Étant une chanson « à l'air agréable et gai, un peu sautant et vif », la pastourelle a donné naissance à une figure de contredanse. C'était la quatrième du quadrille ordinaire.
Un exemple de pastourelle
Début de L'autrier, jost'una sebissa, de Marcabru, présente dans huit manuscrits, dont le Chansonnier C. Le poème est composé de septains d'octosyllabes, deux couplets successifs utilisant les mêmes rimes, selon la structure aaabaab, puis cccbccb pour les deux suivants, etc.
L'autrier, jost'una sebissa Trobei pastora mestissa, De joy et de sen massissa ; E fon filha de vilana : Cap'e gonel'e pelissa Vest e camiza treslissa, Sotlars e caussas de lana. Ves leis vinc per la planissa : « Toza, fi m'eu, res faitissa, Dol ai gran del ven que.us fissa ». « Senher, so dis la vilana, Merce Deu e ma noyrissa, Pauc m'o pretz si.l vens m'erissa Qu'alegreta sui e sana ». « Toza, fi.m eu, causa pia, Destoutz me suy de la via Per fa a vos companhia, Quar aitals toza vilana No pot ses plazen paria Pastorgar tanta bestia En aital luec, tan soldana ! » « Don, dis ela, qui que.m sia, Ben conosc sen o folia ; » [...] L'autre jour, près d'une haie, je trouvai une pauvre bergère pleine de gaieté et d'esprit ; elle était fille de vilaine : d'une cape, d'une gonelle (robe longue) et d'une pelisse, vêtue, avec chemise de treillis, souliers et chausses de laine. Vers elle je vins dans la plaine : « Jouvencelle, dis-je, aimable objet, j'ai grand deuil que le vent vous pique ». « Seigneur, dit la vilaine, merci à Dieu et ma nourrice, peu me chaut que le vent me décoiffe car je suis joyeuse et en bonne santé ». « Jouvencelle, lui dis-je, charmante créature, je me suis détourné du chemin pour vous tenir compagnie ; une vilaine aussi jeunette que vous ne peut, sans un aimable compagnon paître tant de bétail en pareil endroit, toute seule ! » « Maître, dit-elle, qui que je sois, Je sais reconnaître bon sens et folie ; » [...] Le troubadour Marcabru
Les « chansons de bergères »
La pastourelle entre dans le genre plus vaste de la poésie pastorale ou poésie bucolique, pratiquée dès l'Antiquité, comme les Idylles de Théocrite ou de Virgile, et, plus près de nous, de la « chanson de bergère », qui peut d'ailleurs être aussi immorale et grivoise que la pastourelle.
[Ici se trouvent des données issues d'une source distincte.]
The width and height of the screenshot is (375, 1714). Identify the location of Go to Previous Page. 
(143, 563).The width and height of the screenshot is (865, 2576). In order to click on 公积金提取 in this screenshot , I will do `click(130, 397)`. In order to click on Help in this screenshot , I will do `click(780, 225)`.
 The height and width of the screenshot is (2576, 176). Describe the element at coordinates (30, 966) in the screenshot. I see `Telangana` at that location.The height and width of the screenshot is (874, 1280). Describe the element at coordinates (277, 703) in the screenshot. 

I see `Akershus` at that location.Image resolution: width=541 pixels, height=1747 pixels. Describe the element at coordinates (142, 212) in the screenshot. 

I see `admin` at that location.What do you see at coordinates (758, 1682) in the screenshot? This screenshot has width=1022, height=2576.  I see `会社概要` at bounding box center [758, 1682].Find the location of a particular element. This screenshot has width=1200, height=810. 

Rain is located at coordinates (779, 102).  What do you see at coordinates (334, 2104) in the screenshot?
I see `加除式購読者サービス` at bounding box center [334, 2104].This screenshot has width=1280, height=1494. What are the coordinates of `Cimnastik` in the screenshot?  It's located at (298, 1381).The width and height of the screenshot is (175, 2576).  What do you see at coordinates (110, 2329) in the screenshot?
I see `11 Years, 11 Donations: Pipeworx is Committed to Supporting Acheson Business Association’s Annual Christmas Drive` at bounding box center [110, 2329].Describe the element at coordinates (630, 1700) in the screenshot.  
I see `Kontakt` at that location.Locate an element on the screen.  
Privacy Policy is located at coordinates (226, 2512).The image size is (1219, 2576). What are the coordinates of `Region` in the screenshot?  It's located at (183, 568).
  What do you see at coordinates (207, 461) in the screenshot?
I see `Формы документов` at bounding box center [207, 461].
Il existe une centaine de chansons traditionnelles (avec d'innombrables variantes) contenant des éléments champêtres et une tentative de séduction d'une jeune fille. Mais dans la plupart des cas, l'aventure est racontée par la bergère elle-même et non par le poète-chevalier. Le galant n'est pas toujours de haut rang, même s'il attend de la bergère une « récompense », un baiser en général. Ce sont des chansons à danser, à double entente souvent, avec une version adulte grivoise et une version enfant édulcorée comme la bien connue Il était une bergère des rondes enfantines.